David Kaplan

Biography

David Kaplan, pianist, has been praised for his “grace and fire” by the Boston Globe, and by The New York Times for “striking imagination and creativity.” Recent seasons have brought him as a recitalist to Los Angeles, Berlin, Barcelona, Chicago, and New York, and as a chamber musician in the US, Germany, Italy, Switzerland and Denmark. He has appeared as a guest soloist of the Orpheus Chamber Orchestra, and performed at Miami’s Arscht Center with Itzhak Perlman. David is a veteran of many distinguished chamber music festivals and series: he has appeared at the Seattle Chamber Music Festival, the Chamber Music Society of Lincoln Center, Chamber Music Northwest, Barge Music, and the Canadian festivals of Banff and Orford. In addition, he has been a guest at Ravinia, Tanglewood, Bard, and the Mostly Mozart Festival, where he performed in Avery Fisher Hall. As a member of the New York-based Metropolis, Le Train Bleu, Declassified, and ACJW Ensembles, David has performed frequently in New York’s most exciting venues, from Zankel Hall to Le Poisson Rouge. Since 2011, Kaplan is Co-Artistic Director of Lyrica Chamber Music, a New Jersey concert series now in its twenty-seventh season.

Kaplan´s enthusiasm for contemporary music has led him to premiere dozens of works, including piano concertos by Timothy Andres (2008) and Alex Weston (2012). His longstanding piano-duo collaboration with Andres has also resulted in the critically acclaimed Nonesuch Records release Shy and Mighty for two pianos (2010) and the premiere of Retromusic for four-hands, presented by the Metropolis Ensemble (2012). The New Haven Advocate wrote that Kaplan and Andres "dazzle on the ivories." Other highlights have included his role as guest soloist in the Hans Abrahamsen’s Piano Concerto at the Tanglewood Festival of Contemporary Music, and in Carnegie Hall premiering two-piano works of Ezra Laderman with pianist Greg Anderson. For the 2014-15 season, David commissions short pieces to embed within Schumann’s Davidsbündlertänze from 18 extraordinary composers who include Augusta Reed Thomas, Andrew Norman, and Martin Bresnick.

Versatile far beyond the modern keyboard, Kaplan’s credits as a harpsichordist include Elliott Carter’s Sonata and the world premiere of Conrad Winslow’s Chariots, both for harpsichord and chamber ensemble, as well as numerous performances of Bach’s 5th Brandenburg with the Ensemble ACJW. He has been a guest at the Pianosalon Chritofori in Berlin, performing works of Beethoven, Brahms and Schumann on an 1880’s Steingräber and an 1850 Erard. Kaplan has drawn special notice as a Beethoven interpreter: he was featured in WQXR’s 2011 Beethoven Sonata Marathon, and by Vermont Public Radio and the Burlington Ensemble in live studio recordings of the complete Beethoven Cello Sonatas with Benjamin Capps, which were described by the Rutland Herald as “masterful and deeply compelling performances, seldom heard at this level except by the great masters."

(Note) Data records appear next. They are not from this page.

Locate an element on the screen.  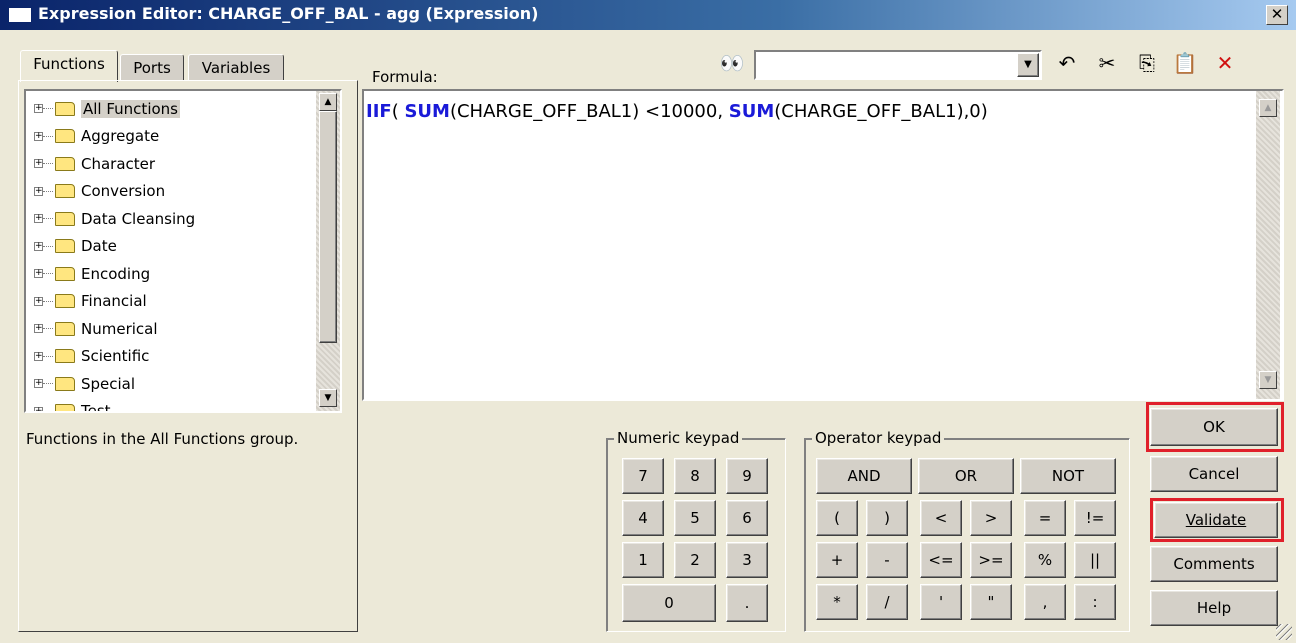
search-dropdown-button: ▼ is located at coordinates (1028, 65).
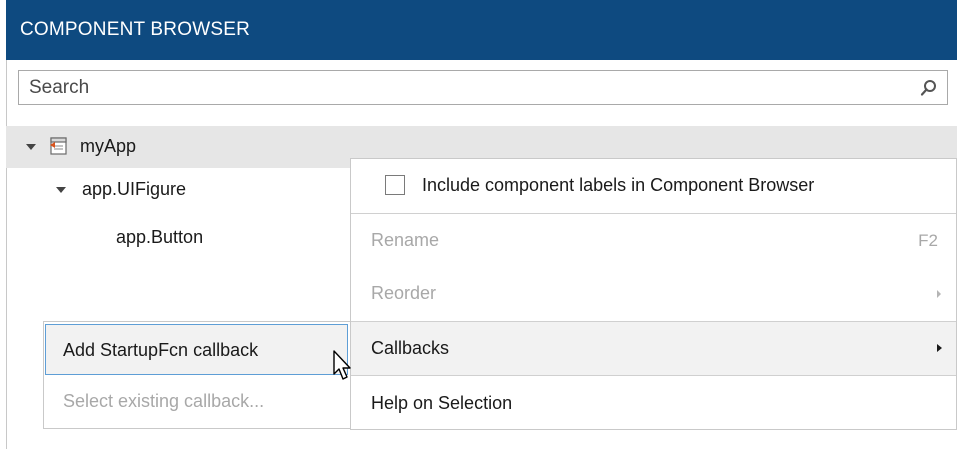 The height and width of the screenshot is (449, 957). What do you see at coordinates (654, 402) in the screenshot?
I see `help-on-selection-menu-item: Help on Selection` at bounding box center [654, 402].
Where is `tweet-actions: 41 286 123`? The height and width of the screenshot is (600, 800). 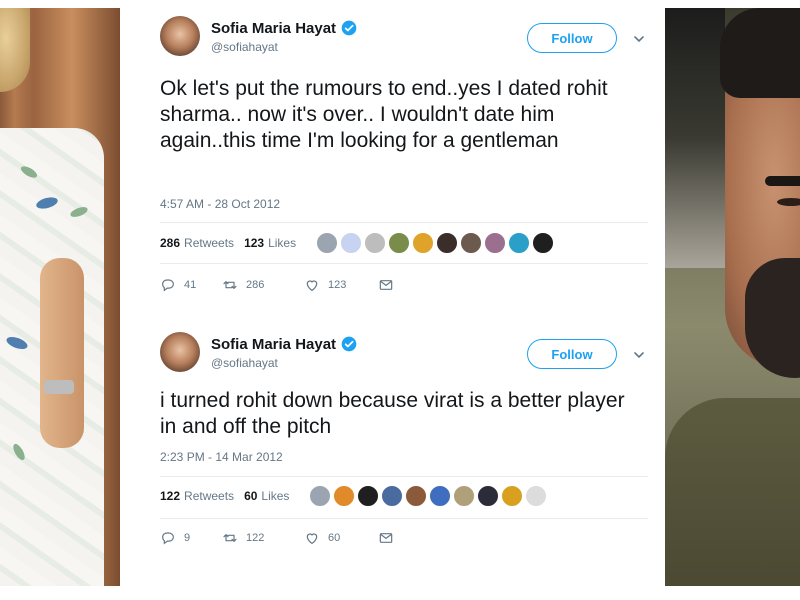 tweet-actions: 41 286 123 is located at coordinates (277, 285).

Kaplan expects to receive the Doctorate of Musical Arts from Yale, where he studied with Claude Frank. His earlier mentors include Walter Ponce at the University of California, Los Angeles, and Miyoko Lotto in his native New York City. In addition, he has had the opportunity to learn from many other distinguished pianists, including Emanuel Ax, Alfred Brendel, Leon Fleisher, Richard Goode, Ursula Oppens, Murray Perahia, Manahem Pressler. and the late Charles Rosen. Under the auspices of a Fulbright Grant, he studied conducting with Lutz Köhler at the Universität der Künste in Berlin. Away from the keyboard, he devotes time to cartooning and cooking, and is mildly obsessed with classic cars. David Kaplan is a Yamaha Artist.